THE GRAPH, UPDATED: 11.9M Confirmed, 12.4M Estimated, King v. Burwell Added

In the latest update to The Graph, in addition to simply updating both the currently confirmed and estimated exchange-based QHP totals, I've also made one significant addition: The estimated number of enrollees who are currently receiving federal tax credits from the IRS, and how many of those I expect to lose those credits in the event that the Supreme Court rules for the plaintiffs in the King v. Burwell case.

The total numbers nationally are notable mainly because of the milestones which have now been passed: Over 11.9 million QHP selections have been confirmed as of today, and I estimate that the actual total should have passed the 12.4 million mark by now. I now expect to hit my official "Open Enrollment Period" QHP selection target of 12.5 million in another couple of weeks (hey, look at that!--I was right after all, just early months...ok, never mind...).

Assuming the King plaintiffs lose their case and there are no other significant disruptions between now and the end of the year, I expect cumulative total QHP selections to reach around 13.8 million by December 2015...except of course that most of the extra enrollees will be cancelled out by non-payments and dropped policies due to life changes, meaning that the actual effectuated enrollment number should hover around the 10.1 million mark over the rest of the year.

The calculations/methodology for the tax credit numbers are explained here (and have apparently been accepted by none other than Michael Cannon, the lead advocate for the plaintiffs in the King v. Burwell case).
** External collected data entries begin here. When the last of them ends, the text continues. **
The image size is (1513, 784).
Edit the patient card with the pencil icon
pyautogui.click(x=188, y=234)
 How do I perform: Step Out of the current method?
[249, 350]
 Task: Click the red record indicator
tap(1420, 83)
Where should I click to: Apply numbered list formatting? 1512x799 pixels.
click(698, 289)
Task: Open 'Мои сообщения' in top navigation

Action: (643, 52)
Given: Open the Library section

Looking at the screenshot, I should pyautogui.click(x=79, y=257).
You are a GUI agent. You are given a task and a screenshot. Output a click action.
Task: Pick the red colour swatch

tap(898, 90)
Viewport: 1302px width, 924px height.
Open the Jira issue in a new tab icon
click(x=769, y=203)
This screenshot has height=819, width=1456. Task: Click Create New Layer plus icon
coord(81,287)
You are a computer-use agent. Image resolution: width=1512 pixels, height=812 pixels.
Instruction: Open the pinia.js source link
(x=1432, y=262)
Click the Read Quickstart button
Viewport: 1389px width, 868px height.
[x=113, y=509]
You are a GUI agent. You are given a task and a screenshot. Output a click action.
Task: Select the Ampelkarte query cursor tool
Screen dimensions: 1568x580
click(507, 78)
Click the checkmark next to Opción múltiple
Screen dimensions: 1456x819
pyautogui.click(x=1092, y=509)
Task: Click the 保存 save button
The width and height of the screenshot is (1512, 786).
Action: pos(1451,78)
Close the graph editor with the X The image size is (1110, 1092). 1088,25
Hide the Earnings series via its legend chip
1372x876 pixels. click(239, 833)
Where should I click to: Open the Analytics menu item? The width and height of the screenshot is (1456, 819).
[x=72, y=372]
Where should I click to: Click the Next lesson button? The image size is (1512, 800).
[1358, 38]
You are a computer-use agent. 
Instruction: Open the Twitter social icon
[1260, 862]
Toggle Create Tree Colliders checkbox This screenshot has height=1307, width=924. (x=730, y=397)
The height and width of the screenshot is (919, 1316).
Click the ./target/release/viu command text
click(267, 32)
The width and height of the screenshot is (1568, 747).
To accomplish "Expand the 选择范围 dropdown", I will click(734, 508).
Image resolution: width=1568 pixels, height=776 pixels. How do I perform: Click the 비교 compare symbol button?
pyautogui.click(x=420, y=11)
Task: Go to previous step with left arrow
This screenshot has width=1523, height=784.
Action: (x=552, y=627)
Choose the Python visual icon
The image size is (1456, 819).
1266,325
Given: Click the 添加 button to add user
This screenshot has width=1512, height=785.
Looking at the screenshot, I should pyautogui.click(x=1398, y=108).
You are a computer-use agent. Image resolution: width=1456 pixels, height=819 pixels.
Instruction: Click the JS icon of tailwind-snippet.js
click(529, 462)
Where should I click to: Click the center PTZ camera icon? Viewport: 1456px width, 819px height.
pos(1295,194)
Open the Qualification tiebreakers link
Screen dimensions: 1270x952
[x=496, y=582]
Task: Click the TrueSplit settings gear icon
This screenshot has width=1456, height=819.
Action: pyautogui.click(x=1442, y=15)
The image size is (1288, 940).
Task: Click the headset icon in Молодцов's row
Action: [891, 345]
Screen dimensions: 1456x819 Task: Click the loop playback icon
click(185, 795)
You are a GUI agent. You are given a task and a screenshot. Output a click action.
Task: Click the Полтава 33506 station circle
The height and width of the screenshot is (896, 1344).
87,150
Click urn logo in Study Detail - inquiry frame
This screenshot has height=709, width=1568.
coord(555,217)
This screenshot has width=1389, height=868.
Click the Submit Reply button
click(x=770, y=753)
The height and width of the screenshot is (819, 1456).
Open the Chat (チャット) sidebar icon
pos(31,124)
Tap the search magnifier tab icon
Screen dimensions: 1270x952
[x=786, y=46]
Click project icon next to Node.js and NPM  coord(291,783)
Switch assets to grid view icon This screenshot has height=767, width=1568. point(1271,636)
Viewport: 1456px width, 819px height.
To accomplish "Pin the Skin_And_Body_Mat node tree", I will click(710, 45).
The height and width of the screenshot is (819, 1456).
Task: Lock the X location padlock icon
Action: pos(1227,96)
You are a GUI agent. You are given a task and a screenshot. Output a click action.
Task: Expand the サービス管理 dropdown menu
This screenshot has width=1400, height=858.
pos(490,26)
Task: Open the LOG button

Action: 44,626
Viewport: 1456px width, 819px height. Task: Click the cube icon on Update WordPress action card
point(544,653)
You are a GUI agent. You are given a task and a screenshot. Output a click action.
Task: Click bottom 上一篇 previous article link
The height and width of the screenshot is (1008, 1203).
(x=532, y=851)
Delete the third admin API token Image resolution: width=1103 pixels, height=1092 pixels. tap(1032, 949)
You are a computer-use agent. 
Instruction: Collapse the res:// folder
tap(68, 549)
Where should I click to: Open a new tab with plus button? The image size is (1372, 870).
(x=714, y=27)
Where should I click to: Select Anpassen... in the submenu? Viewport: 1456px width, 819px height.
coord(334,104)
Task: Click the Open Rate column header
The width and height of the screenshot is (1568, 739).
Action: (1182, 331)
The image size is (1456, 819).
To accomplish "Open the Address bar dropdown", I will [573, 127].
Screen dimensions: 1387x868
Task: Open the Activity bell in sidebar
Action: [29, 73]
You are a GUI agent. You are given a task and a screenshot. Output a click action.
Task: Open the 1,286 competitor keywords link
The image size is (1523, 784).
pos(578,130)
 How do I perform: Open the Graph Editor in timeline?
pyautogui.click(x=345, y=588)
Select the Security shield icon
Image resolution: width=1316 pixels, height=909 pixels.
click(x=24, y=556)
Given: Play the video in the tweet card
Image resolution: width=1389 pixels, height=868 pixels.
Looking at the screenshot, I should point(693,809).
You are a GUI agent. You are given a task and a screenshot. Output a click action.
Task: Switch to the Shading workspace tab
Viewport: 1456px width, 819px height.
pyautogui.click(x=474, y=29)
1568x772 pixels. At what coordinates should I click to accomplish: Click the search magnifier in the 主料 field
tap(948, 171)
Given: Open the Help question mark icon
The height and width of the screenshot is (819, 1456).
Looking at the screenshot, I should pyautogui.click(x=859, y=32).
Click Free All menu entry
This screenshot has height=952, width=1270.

The gap between the 8.0 million "receiving tax credits" and the 6.5 million "expected to lose tax credits" is similar to the gap between the 12.4 million who have selected QHPs nationally and the 10.1 million who are currently enrolled (effectuated): About 12% of those who select a QHP don't pay in the first place, and additional selections are cancelled out by people dropping coverage. Note that this graph assumes that only 34 states would have tax subsidies stripped; if Oregon, Nevada and New Mexico were to be caught in the crossfire, the total losing credits would increase by around another 200,000.

The other important thing to note is that while "only" 6.5 (or 6.7) million would actually lose their credits (and thus, in most cases, their coverage), the resulting premium spikes in those states would also result in another 1-2 million people who weren't receiving credits also losing their coverage (either on or off the exchanges), as well as an additional 4-5 million or so people who would likely be able to afford to keep their coverage...but would be paying a massive rate hike in order to do so.

In other words, the total casualties would be something like 8-9 million people completely losing their coverage and another 4-5 million paying through the nose to hold onto theirs, or around 13-14 million total.

The Supreme Court decision re. King v. Burwell is expected towards the end of June.